WHAT YOU SHOULD DO: In the passage on Camden Public Schools, what was the high school graduation rate?

STUDY TEXT:

※

Fourteen years later in 2011, three years before Rouhanifard's appointment, Camden Public Schools spent $22,698 per pupil. Did, per Baker, sky-high per-pupil spending align with better student outcomes? According to the N.J. Department of Education archives, in 2011 2% of Camden High students scored 1500 or higher on the three-part SAT, an indicator of college and career readiness. (That's about 4 students.) On the then-qualifying exam for high school graduation called the HSPA, which Jon Corzine's Education Commissioner Lucille Davy called a "middle school test," 46% of students failed the language arts section and 84% of students failed the math section.

The high school graduation rate was 42.6%. Only nineteen percent of those graduates scored high enough to use the HSPA to satisfy graduation requirements and 74.7% availed themselves of an easier alternative test called the AHSA. (6.2% of graduates were "exempt.")

In other words, Camden is the perfect test case of whether money is the remedy for educational inequity. The results of that test were predicted by State Supreme Court Justice Robert Wilentz who wrote in the second Abbott ruling.

※

Collected data

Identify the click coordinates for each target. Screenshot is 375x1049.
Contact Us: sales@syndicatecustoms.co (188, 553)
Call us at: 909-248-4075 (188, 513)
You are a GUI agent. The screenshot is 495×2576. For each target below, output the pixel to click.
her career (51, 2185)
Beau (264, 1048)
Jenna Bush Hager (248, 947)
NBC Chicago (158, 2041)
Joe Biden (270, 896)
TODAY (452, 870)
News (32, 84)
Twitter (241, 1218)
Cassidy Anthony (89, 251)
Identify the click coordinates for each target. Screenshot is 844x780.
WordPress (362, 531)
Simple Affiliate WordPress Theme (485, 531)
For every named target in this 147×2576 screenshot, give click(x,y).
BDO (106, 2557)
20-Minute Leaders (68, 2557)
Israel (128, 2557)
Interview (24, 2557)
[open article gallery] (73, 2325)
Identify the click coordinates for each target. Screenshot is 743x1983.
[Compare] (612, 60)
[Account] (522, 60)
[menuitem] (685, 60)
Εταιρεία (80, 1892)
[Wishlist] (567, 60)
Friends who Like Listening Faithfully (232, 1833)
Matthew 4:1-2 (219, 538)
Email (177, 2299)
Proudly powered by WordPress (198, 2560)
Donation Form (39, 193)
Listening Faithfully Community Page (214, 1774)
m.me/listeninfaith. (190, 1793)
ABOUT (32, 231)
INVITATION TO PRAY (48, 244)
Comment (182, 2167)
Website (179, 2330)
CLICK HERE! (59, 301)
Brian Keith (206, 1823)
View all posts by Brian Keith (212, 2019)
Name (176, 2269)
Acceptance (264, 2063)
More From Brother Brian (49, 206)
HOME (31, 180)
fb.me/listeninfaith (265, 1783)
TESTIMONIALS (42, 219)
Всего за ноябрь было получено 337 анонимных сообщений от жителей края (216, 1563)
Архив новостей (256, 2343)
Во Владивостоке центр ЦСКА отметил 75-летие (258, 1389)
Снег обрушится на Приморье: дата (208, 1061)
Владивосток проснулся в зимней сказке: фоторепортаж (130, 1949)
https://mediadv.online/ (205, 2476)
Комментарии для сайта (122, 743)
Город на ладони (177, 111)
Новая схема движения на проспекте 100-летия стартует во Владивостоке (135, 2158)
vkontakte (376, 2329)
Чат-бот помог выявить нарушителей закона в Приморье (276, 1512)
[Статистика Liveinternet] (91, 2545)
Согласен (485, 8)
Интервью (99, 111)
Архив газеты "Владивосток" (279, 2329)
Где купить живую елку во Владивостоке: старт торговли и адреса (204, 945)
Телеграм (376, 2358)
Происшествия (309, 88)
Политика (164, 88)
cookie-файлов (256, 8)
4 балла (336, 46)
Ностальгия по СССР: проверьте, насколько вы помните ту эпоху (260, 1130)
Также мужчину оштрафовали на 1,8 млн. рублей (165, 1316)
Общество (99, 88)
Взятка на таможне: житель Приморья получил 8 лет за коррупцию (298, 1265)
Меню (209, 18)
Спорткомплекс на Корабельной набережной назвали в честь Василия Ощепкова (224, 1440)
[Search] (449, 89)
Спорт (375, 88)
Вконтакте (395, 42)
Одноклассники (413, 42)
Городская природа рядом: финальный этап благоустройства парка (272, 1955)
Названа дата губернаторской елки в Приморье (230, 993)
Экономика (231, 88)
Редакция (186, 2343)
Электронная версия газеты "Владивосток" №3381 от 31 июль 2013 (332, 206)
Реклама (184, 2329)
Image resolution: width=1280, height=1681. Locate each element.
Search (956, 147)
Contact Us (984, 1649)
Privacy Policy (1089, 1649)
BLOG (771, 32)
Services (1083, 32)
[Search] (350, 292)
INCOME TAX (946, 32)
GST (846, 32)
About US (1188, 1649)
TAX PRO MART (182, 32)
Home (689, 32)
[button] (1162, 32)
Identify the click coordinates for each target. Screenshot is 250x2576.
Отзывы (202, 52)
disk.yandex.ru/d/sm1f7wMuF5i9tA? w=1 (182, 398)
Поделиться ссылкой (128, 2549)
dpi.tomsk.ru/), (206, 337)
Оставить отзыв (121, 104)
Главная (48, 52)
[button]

※

RESPONSE BOX: The graduation rate was 42.6%.